Stored records:
- - -

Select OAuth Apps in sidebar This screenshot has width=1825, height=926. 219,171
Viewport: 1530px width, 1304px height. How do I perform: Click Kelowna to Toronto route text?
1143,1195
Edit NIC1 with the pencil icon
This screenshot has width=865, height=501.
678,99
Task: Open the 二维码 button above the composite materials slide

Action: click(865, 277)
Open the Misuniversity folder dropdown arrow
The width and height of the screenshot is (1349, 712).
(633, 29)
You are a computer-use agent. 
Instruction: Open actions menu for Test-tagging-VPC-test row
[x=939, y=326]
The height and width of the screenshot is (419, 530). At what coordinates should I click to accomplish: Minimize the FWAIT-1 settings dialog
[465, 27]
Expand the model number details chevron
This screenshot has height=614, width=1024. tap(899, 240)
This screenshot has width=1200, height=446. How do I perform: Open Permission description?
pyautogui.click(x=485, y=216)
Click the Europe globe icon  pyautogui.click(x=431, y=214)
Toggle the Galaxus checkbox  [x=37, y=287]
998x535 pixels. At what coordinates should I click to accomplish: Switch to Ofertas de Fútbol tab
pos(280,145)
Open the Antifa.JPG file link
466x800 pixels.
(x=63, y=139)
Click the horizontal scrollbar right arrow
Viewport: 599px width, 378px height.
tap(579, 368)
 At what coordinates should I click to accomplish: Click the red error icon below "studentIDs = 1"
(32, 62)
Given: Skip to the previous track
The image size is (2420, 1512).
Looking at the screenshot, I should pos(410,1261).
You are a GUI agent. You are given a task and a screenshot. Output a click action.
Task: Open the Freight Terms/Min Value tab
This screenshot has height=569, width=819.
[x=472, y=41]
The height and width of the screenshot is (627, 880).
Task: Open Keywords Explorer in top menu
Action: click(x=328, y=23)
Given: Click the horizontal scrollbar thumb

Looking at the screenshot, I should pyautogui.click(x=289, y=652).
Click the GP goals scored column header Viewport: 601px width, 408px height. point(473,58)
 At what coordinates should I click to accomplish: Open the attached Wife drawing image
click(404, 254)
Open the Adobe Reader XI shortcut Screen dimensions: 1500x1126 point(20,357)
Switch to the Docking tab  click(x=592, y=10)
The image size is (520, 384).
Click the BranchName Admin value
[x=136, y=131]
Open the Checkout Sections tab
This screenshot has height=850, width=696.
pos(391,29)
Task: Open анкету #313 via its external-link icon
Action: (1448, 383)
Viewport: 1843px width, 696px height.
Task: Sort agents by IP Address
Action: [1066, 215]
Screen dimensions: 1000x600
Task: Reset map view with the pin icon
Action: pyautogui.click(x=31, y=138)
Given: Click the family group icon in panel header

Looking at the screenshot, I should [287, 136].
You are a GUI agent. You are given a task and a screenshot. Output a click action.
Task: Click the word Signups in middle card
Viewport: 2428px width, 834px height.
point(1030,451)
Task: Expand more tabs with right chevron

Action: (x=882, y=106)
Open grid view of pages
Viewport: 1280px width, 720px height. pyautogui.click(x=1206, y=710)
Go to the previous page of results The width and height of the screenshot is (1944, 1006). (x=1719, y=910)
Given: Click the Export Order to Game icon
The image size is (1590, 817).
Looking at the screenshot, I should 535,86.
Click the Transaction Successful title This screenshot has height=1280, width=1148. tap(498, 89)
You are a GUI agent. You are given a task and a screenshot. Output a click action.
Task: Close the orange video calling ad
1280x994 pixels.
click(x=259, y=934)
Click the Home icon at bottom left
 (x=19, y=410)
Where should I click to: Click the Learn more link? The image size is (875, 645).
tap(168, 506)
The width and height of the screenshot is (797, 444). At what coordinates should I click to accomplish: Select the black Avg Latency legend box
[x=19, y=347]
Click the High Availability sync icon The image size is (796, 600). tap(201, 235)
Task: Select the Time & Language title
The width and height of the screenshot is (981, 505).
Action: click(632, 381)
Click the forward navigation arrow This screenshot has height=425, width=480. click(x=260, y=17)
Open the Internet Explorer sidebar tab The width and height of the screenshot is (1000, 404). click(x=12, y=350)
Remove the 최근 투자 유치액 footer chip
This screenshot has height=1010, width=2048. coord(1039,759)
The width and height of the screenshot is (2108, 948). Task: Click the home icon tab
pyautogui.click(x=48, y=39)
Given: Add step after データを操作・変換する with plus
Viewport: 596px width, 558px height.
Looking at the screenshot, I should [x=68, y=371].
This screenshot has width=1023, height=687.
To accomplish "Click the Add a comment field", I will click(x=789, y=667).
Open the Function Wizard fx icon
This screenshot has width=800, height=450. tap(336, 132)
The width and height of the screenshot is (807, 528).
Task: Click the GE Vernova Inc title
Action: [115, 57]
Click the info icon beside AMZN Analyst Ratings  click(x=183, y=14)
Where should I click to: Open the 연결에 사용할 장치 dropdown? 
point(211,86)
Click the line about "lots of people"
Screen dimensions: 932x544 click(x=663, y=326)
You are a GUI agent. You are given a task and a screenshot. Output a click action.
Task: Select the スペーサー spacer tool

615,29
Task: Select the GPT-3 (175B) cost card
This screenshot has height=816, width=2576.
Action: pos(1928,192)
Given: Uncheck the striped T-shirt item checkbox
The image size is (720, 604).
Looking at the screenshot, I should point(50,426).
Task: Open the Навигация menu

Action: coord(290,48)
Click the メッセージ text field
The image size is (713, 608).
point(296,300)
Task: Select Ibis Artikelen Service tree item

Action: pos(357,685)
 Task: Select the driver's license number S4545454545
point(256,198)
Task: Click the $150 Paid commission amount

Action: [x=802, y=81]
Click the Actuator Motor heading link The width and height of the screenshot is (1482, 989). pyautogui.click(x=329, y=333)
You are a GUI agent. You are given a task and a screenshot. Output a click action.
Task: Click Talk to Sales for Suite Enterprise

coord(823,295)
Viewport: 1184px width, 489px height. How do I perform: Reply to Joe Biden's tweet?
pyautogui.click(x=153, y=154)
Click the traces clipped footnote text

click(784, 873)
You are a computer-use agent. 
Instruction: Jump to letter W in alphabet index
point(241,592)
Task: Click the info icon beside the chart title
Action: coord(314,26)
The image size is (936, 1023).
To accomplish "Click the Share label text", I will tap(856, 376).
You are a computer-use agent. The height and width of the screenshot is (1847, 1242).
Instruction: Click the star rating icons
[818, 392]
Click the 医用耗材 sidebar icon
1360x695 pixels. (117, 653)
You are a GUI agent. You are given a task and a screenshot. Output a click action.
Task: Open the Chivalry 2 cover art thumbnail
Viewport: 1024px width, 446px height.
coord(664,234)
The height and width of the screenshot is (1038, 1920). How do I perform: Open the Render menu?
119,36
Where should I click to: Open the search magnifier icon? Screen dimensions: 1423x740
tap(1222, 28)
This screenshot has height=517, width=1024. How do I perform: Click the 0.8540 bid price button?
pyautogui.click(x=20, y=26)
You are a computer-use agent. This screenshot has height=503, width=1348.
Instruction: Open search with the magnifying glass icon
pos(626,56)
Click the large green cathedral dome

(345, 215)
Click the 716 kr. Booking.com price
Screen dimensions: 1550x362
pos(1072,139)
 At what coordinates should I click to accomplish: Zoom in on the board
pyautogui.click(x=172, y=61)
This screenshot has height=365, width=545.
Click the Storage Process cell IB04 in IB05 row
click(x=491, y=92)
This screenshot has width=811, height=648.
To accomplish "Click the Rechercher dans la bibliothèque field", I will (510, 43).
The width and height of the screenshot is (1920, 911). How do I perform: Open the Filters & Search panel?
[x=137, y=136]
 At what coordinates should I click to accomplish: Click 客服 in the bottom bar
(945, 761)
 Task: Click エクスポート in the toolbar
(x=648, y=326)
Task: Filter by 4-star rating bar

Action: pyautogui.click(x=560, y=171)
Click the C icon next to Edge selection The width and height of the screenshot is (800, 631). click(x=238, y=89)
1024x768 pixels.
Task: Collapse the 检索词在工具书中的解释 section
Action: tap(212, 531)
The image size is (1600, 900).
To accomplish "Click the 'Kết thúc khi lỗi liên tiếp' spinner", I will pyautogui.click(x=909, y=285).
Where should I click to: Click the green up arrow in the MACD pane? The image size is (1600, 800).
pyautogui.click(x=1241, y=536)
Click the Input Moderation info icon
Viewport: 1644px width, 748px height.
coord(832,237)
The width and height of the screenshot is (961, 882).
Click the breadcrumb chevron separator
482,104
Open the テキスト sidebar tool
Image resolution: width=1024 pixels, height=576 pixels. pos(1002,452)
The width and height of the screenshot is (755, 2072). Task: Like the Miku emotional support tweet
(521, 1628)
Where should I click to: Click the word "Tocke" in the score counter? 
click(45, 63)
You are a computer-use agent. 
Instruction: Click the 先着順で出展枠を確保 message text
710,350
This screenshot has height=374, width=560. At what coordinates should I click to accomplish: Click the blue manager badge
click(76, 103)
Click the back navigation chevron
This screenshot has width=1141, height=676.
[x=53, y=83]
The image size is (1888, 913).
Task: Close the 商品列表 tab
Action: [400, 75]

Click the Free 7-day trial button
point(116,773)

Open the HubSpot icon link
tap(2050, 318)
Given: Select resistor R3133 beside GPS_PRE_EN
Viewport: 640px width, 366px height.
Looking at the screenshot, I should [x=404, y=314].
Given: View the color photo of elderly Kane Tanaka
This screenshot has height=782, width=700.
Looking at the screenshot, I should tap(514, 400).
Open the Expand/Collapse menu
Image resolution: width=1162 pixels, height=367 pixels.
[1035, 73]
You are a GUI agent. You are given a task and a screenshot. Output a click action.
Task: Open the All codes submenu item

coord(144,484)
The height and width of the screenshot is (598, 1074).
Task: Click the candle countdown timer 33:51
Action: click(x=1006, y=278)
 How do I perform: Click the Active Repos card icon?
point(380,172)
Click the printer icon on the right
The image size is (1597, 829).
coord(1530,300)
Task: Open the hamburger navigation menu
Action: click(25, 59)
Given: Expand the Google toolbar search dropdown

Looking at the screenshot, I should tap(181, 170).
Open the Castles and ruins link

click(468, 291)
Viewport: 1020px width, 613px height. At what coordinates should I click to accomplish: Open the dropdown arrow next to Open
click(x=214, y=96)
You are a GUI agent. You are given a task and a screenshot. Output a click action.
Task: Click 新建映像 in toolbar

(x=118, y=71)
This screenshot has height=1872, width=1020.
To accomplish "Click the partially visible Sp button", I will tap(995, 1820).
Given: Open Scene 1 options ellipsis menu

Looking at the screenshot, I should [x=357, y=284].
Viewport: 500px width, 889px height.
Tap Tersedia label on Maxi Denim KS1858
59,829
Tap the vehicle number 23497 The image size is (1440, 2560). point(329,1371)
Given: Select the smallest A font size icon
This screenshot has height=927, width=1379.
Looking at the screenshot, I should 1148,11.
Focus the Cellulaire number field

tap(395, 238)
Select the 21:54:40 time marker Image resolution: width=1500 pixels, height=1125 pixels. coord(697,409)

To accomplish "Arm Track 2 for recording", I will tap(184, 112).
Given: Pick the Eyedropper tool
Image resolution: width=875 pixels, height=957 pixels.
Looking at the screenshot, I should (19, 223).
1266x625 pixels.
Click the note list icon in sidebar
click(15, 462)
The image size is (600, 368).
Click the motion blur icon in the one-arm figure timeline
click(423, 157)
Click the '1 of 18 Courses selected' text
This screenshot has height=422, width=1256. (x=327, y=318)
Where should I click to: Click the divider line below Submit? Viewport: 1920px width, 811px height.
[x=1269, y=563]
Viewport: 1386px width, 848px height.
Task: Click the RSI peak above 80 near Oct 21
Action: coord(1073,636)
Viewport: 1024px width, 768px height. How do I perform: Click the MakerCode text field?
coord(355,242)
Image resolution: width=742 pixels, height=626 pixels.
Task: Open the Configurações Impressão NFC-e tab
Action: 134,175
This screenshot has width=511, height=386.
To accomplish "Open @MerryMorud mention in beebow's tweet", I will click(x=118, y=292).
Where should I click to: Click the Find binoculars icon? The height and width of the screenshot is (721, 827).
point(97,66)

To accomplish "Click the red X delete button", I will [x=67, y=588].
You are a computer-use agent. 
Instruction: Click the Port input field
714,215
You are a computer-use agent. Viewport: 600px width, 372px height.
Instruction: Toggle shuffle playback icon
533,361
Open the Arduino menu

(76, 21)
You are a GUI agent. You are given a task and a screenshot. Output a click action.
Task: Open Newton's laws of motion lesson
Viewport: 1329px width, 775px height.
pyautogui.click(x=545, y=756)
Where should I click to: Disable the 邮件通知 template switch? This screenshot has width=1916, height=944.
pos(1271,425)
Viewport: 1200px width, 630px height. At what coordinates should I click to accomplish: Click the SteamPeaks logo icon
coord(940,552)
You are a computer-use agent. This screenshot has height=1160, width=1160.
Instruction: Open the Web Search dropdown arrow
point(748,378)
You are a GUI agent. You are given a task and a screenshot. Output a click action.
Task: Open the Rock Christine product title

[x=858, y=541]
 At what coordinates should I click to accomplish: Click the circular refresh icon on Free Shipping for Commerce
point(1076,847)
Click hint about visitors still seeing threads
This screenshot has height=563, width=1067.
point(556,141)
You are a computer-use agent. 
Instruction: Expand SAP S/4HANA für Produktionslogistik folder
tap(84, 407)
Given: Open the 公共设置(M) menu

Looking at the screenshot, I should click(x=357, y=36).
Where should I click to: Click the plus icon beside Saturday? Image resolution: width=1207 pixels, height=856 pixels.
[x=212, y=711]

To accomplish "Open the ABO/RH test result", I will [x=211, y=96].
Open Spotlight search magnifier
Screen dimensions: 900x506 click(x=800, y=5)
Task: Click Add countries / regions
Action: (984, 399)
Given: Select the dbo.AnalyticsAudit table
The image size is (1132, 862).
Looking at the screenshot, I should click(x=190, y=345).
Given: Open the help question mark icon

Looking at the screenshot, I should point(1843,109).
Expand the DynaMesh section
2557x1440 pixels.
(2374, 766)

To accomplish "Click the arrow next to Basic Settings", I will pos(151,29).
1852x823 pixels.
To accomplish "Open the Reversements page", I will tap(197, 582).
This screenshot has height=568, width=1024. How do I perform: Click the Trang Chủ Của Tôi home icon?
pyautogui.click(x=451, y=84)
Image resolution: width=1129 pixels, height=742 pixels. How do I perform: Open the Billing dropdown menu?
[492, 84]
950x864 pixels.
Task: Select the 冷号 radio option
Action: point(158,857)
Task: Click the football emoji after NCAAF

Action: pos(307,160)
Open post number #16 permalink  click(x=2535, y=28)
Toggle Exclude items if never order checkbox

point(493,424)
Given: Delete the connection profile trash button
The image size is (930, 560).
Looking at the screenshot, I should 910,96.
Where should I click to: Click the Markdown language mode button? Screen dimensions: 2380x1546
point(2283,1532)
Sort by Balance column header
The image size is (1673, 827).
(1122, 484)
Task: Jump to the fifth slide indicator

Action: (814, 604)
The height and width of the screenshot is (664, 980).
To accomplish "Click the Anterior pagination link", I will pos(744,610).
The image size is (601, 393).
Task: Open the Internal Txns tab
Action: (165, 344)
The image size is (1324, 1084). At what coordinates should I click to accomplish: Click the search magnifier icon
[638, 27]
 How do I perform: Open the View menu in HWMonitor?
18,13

- - -

*ACTIVITY:*
The reply is a bare number: how many lines above include "column".

*OUTPUT OF THE TASK:*
2